Toronto Blue Jays – No. 69
- Pitcher
- Born: August 11, 1996 (age 30) Bryn Mawr, Pennsylvania, U.S.
- Bats: LeftThrows: Left

MLB debut
- August 30, 2022, for the Chicago Cubs

MLB statistics (through September 23, 2026)
- Win–loss record: 5–8
- Earned run average: 4.12
- Strikeouts: 170
- Stats at Baseball Reference

Teams
- Chicago Cubs (2022); Toronto Blue Jays (2024–present);

= Brendon Little =

American baseball player (born 1996)

Brendon David Little (born August 11, 1996) is an American professional baseball pitcher for the Toronto Blue Jays of Major League Baseball (MLB). He has previously played in MLB for the Chicago Cubs.

==Amateur career==
Little graduated from Conestoga High School in 2015. He was drafted by the San Francisco Giants in the 36th round of the 2015 MLB draft, but he chose not to sign and instead decided to enroll at the University of North Carolina to play college baseball. After appearing in only four games as a freshman in 2016, he transferred to the State College of Florida, Manatee–Sarasota. In 2016, he played collegiate summer baseball with the Bourne Braves of the Cape Cod Baseball League, and was named a league all-star. In 2017, his sophomore year, he went 5–3 with a 2.53 ERA in 15 starts.

==Professional career==
===Chicago Cubs===
After his sophomore season, Little was drafted by the Chicago Cubs in the first round of the 2017 MLB draft. He signed, and was assigned to the Eugene Emeralds, where he went 0–2 with a 9.37 ERA in six starts.

Little spent the 2018 season with the South Bend Cubs, compiling a 5–11 record with 5.15 ERA in 22 games (21 starts). Little began 2019 with the Myrtle Beach Pelicans on the injured list. After being activated from the IL, he returned to South Bend before being promoted back to Myrtle Beach. Over six starts with South Bend, he compiled a 1.91 ERA, and over four starts with the Pelicans, he went 2–1 with a 5.95 ERA.

Little did not play a minor league game in 2020 due to the cancellation of the minor league season caused by the COVID-19 pandemic. In 2021, he saw action as a reliever, pitching with the Tennessee Smokies and Iowa Cubs for the majority of the season. He found relative success in this new role, accruing a 3.24 ERA across 26 games with 53 strikeouts.
──────────
▶ **REQUIRED WORK**:
1. In the Brendon Little biography, which minor league team was Little assigned to after signing with the Chicago Cubs?
2. Continue the Brendon Little biography, picking up after its last sentence.

▶ **DATASET CONTENT**:
──────────
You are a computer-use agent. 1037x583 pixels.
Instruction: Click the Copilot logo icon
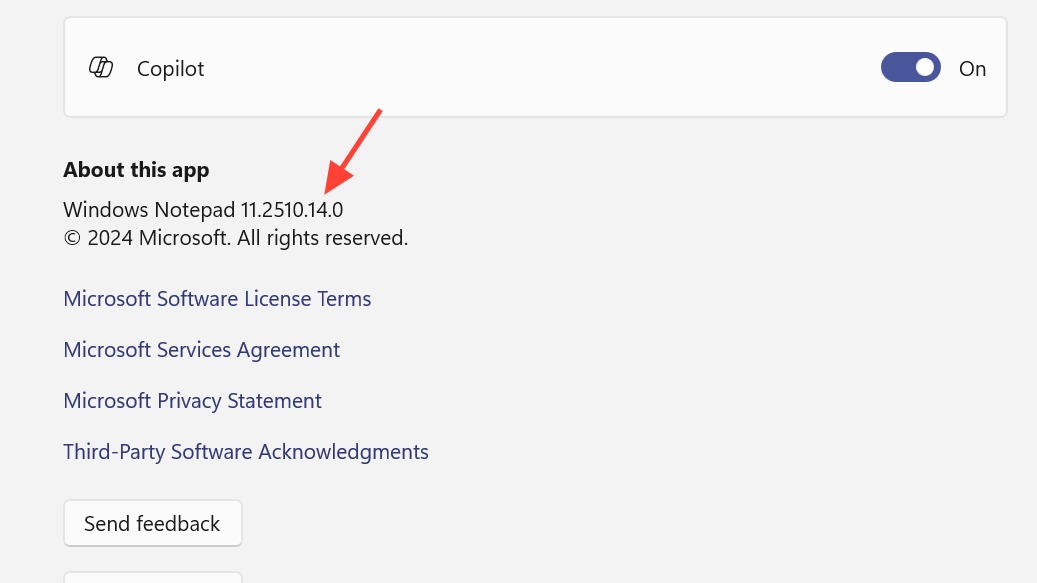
──────────
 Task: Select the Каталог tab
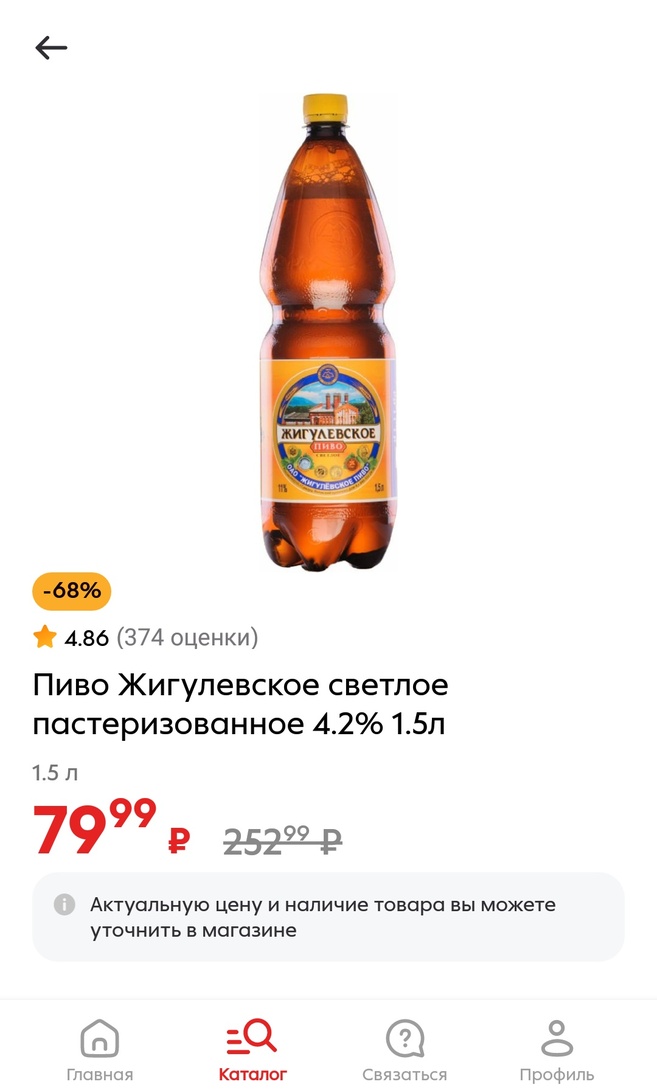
──────────
▶ **ANSWER LIST**:
1. The Eugene Emeralds.

2.
On August 30, 2022, the Cubs selected Little's contract and promoted him to the major leagues for the first time. He made his MLB debut that day, pitching against the Toronto Blue Jays. On September 1, Little was removed from the 40–man roster and returned back to Triple-A Iowa.

In 2023, Little spent the season with Triple–A Iowa, making 50 appearances and registering a 4.05 ERA with 73 strikeouts across 73 1/3 innings of work.

===Toronto Blue Jays===
On November 6, 2023, Little was traded to the Toronto Blue Jays in exchange for cash considerations; he was subsequently added to the team's 40-man roster. He was optioned to the Triple–A Buffalo Bisons to begin the 2024 season. On June 1, 2024, the Blue Jays selected Little's contract, adding him to their active roster when Jordan Romano was placed on the 15-day injured list due to inflammation in his right elbow. In the 2024 season, Little posted a 1–2 record with a 3.74 ERA while striking out 36 batters in 452/3 innings.

On October 27, 2025, Little surrendered the game-winning home run in the bottom of the 18th inning of Game 3 of the 2025 World Series to the Los Angeles Dodgers’ Freddie Freeman.

On April 5, 2026, Little was optioned to Triple-A Buffalo, after starting the 2026 season with record of 0-2 with a 24.55 ERA while giving up 3 home runs (including a grand slam).